Il meridionalismo è riaffermato sia come controprova della colpevole indifferenza delle classi dirigenti, prefasciste e fasciste, ai problemi, alle sofferenze e alle iniquità sociali del Sud, sia come proposta politica di rinnovamento democratico a salvaguardia dei ceti più deboli ed emarginati, sia infine come riscoperta della condizione contadina, della sua ricchezza etica, culturale, spirituale, della profonda dignità e libertà umana che in essa si incarna.

Nel loro viaggio in Basilicata questi studiosi, culturalmente diversi tra di loro, ma accomunati dal medesimo obiettivo, partono da un comune denominatore: la scoperta di una realtà socialmente misera e rassegnata come quella della Basilicata. Dovunque essi rivolgano lo sguardo “trovano mille motivi per gridare al mondo la loro indignazione: un mondo di gente indifesa e triste che “si sveglia presto e presto si addormenta”. Desolazione e squallore dappertutto: è questo il grido accorato e la loro coraggiosa denunzia civile.

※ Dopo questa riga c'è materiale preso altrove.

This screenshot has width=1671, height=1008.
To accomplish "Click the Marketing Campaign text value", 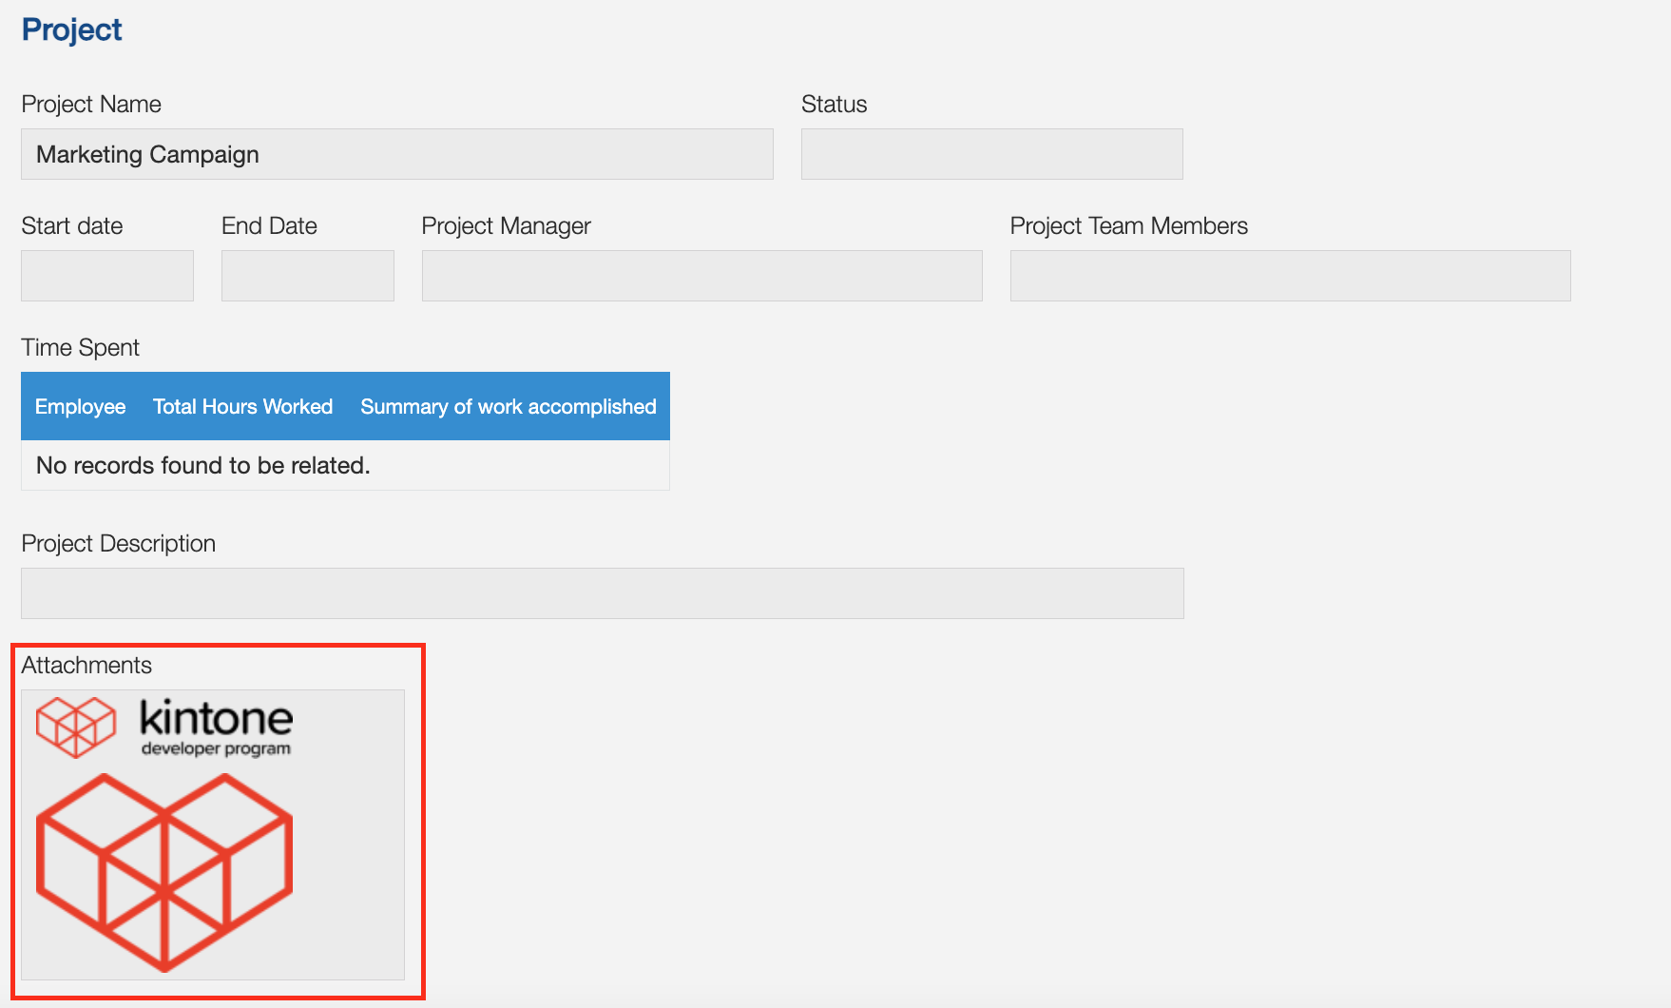I will 147,153.
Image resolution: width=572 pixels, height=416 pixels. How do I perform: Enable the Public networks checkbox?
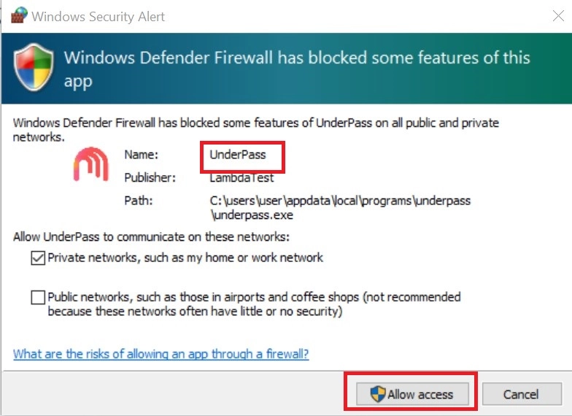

Temi che trovano eco anche nel Parlamento italiano, dove la voce della coscienza democratica, elevandosi dalla sordità generale del Paese, reclama il diritto di avviare delle inchieste parlamentari nel Sud d’Italia. Famose restano quella di Tremelloni sulla occupazione (1952-53) e l’altra di Vigorelli sulla miseria (1953-55). In queste contrade, una volta culla di pensiero e di filosofia, la civiltà è lentissima e si vive a passi di tartaruga. Ieri come oggi.